You’ve probably been at a conference or meeting where the facilitator asks the audience to share a thought. There is an uncomfortable silence as people think about their answer and weigh the risk of saying something against the safety of staying silent.
Finally, one person raises their hand and offers their thoughts. Soon another follows, then another, and before long there’s a robust conversation.
What happened?
The culture in the room shifted from safe silence to contribution. By the end of the meeting, everyone knew they could trust one another. That their thoughts belonged in the conversation. That there was value to taking part.
You can create that same dynamic in your organization when you make contribution the default.
Imagine a team culture where everyone knows that if there is a perspective that hasn’t been heard, and that it can improve the project or avoid catastrophe, they can count on their colleague to share it. AND, that everyone will listen, consider it with care, and value it as they make decisions.
Because that’s what we do.
Once you build that culture, your people don’t have to spend courage on solving problems, speaking up, or challenging one another’s thinking. It’s just what we do.
Here are a few ways to get started:
- Ask courageous questions
- Intentionally respond to ideas – even when they’re not perfect
- Use an ‘idea path’ to leverage good ideas
- Surface the fears
Your Turn
We’d love to hear from you: What is your most courageous act at work? How do you ensure your team’s courage doesn’t go to waste?

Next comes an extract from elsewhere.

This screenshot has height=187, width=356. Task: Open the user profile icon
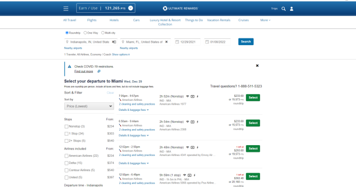[x=291, y=9]
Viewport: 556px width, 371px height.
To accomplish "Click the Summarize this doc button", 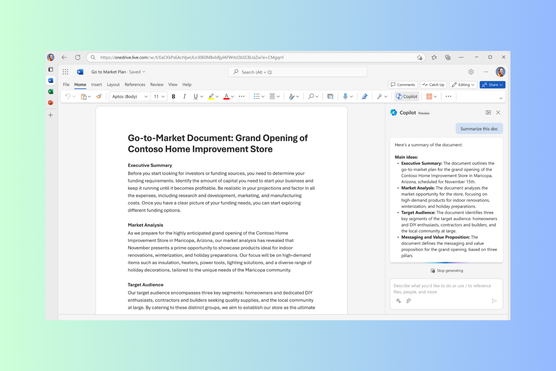I will tap(479, 129).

I believe you are right, that the courage to express ideas and contrary points of view may be in limited supply. I have been outspoken for several years: identifying weaknesses in management and offering possible solutions; expressing alternative points of view; challenging management on bad decisions. I believe these efforts have had a negative effect on my career. The most recent was interviewing with a committee for a promotion that I didn’t get. When I later asked one of those people on the committee what happened, their response was “It was a committee decision, but the committee didn’t make the decision.” I have given members of management multiple opportunities to discuss this and, each time, they declined to do so. As a result, I am losing my interest in the organization and finding it increasingly difficult to support their goals if they won’t support mine.

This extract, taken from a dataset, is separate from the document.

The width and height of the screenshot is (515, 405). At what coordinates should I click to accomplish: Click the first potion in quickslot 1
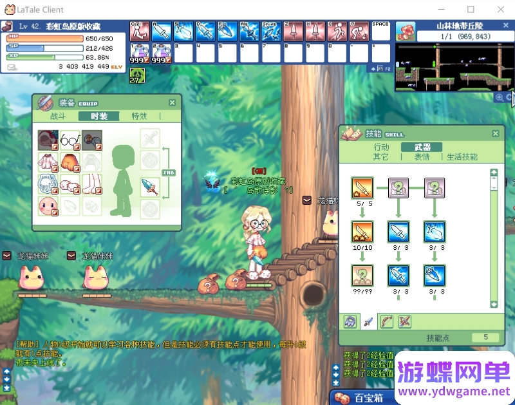coord(139,52)
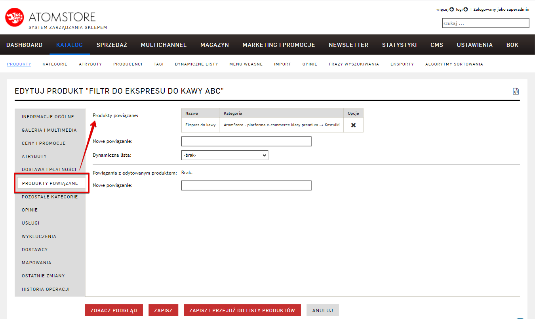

K, thank you for sharing your experience. It is not uncommon. There is an art to sharing and challenging in cultures that don’t value those behaviors. Often, this means framing the suggestions in terms of how it will help leaders achieve the organization’s goals (as opposed to pointing out problems). For leaders, it means asking questions to get underneath what might be presented on the surface.
A nice piece. The message about candor sounds familiar, however.
From HAL’s Breakdown to Competitive Success
https://davidhuntpe.wordpress.com/2013/08/12/from-hals-breakdown-to-competitive-success/
[in my best calm computer voice] Wow, Dave. That’s a great look at how trust breaks down. I particularly like your “trickle up” example. We call it “Ditching the Diaper Genie” – the tendency to wrap bad news in self-protective spin. It goes both ways (up and down): https://letsgrowleaders.com/2017/01/31/5-signs-the-diaper-genie-effect-is-destroying-your-culture/
Thanks for the contribution David – trust never goes out of style. And for the 2001 fans… I’m sorry Dave, I’m afraid I can’t open the doors.